This is useful for container runtimes, service managers, and sandboxed
subprocess execution - any scenario where the child must die if the
parent crashes or abandons the pidfd.
CLONE_PIDFD_AUTOKILL requires both CLONE_PIDFD (the whole point is tying
lifetime to the pidfd file) and CLONE_AUTOREAP (a killed child with no
one to reap it would become a zombie). CLONE_THREAD is rejected because
autokill targets a process not a thread.
The clone3 pidfd is identified by storing a pointer to the struct file in
signal_struct.autokill_pidfd. The pidfs .release handler compares the
file being closed against this pointer and sends SIGKILL via
group_send_sig_info(SIGKILL, SEND_SIG_PRIV, ...) only on match. Files
from pidfd_open() or open_by_handle_at() are distinct struct files and
will never match. dup()/fork() share the same struct file so they extend
the child's lifetime until the last reference drops.

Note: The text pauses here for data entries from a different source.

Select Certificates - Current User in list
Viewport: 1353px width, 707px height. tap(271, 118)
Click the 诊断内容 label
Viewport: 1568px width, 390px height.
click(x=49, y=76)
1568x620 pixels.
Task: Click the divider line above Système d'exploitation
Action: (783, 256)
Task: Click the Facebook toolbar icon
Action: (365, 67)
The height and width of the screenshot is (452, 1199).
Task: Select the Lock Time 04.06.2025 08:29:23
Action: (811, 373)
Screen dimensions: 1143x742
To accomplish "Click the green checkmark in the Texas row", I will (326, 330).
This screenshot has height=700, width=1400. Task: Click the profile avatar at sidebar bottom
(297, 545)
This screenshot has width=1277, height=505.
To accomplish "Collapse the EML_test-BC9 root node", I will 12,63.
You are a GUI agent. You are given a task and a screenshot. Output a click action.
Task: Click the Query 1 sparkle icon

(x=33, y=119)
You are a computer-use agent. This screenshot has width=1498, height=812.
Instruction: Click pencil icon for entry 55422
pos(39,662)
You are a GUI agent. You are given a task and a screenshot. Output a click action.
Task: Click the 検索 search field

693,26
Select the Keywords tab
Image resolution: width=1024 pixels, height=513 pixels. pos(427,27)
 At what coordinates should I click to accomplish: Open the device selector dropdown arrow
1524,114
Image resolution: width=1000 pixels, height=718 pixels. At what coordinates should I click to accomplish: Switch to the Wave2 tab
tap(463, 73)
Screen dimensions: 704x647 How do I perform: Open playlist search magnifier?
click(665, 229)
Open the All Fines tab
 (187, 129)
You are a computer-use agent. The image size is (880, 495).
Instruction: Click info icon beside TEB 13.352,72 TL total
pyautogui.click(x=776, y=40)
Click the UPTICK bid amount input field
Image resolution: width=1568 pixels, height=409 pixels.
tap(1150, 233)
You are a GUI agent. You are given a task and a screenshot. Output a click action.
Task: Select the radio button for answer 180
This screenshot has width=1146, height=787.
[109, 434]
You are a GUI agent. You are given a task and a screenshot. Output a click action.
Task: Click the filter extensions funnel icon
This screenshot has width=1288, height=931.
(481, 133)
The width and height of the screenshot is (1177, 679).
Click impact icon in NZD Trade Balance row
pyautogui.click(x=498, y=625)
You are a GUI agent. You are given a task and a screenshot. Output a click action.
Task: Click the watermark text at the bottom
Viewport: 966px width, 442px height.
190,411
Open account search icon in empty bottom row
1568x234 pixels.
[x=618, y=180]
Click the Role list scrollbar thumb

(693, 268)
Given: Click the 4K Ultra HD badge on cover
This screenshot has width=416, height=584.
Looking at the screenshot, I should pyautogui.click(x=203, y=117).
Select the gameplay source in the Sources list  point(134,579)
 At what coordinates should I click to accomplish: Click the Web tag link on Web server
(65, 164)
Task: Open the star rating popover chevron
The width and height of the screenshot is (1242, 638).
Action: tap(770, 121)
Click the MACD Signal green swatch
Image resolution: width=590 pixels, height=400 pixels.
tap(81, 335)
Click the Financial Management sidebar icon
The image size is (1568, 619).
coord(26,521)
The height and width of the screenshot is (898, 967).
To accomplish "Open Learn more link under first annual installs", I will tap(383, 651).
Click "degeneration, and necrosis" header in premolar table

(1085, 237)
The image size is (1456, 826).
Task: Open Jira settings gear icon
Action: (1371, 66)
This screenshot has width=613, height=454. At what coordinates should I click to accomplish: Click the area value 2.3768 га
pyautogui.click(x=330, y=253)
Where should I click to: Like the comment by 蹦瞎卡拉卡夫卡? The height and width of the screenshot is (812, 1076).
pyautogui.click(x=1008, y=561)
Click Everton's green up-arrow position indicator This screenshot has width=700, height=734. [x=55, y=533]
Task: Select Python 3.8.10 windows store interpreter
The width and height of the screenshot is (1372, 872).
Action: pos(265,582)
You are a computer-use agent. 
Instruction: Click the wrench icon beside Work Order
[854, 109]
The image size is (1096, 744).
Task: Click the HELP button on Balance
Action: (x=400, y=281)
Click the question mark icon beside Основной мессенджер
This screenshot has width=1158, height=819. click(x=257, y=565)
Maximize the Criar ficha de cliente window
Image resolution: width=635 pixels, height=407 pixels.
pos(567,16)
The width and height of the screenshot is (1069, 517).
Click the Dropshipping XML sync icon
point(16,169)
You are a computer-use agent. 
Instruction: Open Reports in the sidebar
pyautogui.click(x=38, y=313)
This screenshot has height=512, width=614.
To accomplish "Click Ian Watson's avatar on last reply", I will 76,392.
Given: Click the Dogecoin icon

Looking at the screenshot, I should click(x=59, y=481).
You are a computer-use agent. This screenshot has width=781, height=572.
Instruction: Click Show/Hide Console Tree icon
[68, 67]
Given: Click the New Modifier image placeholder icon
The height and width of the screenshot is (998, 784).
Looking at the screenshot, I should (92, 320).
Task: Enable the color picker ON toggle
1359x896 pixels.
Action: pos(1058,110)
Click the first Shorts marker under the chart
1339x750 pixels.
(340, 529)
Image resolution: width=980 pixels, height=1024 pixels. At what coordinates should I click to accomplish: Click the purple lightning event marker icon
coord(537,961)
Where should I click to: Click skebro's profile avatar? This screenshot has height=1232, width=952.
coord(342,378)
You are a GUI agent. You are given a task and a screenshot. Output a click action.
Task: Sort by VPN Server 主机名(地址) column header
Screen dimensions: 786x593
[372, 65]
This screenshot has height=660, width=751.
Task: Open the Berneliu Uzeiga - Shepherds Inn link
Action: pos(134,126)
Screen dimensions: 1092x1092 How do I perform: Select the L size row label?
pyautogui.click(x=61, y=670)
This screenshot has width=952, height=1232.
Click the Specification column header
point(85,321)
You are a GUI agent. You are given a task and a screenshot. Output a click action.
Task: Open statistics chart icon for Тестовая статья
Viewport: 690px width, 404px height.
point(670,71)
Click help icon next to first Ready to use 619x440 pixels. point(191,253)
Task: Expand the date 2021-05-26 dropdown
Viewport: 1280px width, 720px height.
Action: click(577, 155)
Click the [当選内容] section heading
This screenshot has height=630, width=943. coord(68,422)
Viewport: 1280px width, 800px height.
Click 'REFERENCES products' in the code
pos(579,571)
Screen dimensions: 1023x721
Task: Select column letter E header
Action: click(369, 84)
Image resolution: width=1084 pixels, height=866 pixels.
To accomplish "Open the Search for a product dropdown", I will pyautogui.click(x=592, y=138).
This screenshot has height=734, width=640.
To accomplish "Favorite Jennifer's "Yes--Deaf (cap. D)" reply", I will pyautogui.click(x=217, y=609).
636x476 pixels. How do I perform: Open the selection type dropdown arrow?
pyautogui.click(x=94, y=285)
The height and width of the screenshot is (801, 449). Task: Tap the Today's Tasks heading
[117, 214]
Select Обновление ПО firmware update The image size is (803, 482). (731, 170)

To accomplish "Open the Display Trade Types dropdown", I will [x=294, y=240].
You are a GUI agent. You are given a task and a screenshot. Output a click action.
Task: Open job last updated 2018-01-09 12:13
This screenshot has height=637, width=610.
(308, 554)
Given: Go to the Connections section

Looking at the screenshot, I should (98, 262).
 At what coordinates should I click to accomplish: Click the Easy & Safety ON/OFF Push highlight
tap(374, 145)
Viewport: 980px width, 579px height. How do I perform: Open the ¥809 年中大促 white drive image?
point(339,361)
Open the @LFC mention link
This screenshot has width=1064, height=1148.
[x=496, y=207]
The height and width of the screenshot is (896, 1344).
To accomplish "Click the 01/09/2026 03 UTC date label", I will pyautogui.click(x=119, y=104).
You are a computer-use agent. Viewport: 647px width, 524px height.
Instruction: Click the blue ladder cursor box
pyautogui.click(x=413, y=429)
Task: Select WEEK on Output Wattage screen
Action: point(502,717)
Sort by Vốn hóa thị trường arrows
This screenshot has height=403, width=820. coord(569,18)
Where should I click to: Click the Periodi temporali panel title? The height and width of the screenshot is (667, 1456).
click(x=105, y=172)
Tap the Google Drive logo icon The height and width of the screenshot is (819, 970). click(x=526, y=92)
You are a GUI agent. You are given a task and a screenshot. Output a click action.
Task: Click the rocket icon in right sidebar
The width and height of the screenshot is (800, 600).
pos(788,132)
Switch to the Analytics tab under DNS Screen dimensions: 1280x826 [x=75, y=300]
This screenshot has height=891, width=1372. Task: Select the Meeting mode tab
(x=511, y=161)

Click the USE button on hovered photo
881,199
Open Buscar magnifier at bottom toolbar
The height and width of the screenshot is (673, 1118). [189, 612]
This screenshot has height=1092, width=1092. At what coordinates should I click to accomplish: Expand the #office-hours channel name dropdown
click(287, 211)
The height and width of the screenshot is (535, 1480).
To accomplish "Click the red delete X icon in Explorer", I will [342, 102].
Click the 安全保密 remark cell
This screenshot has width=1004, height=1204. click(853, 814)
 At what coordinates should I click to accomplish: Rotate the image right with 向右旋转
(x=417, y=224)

Unlike pdeath_signal autokill isn't disarmed on exec and on credential
changes that cross privilege boundaries. It would defeat the purpose of
this whole endeavour.
Signed-off-by: Christian Brauner <brauner@kernel.org>
---
fs/pidfs.c | 16 ++++++++++++++++
include/linux/sched/signal.h | 3 +++
include/uapi/linux/sched.h | 1 +
kernel/fork.c | 16 ++++++++++++++--
4 files changed, 34 insertions(+), 2 deletions(-)
diff --git a/fs/pidfs.c b/fs/pidfs.c
index 318253344b5c..b3891b2097eb 100644
--- a/fs/pidfs.c
+++ b/fs/pidfs.c
@@ -8,6 +8,8 @@
#include <linux/mount.h>
#include <linux/pid.h>
#include <linux/pidfs.h>
+#include <linux/sched/signal.h>
+#include <linux/signal.h>
#include <linux/pid_namespace.h>
#include <linux/poll.h>
#include <linux/proc_fs.h>
@@ -637,7 +639,21 @@ static long pidfd_ioctl(struct file *file, unsigned int cmd, unsigned long arg)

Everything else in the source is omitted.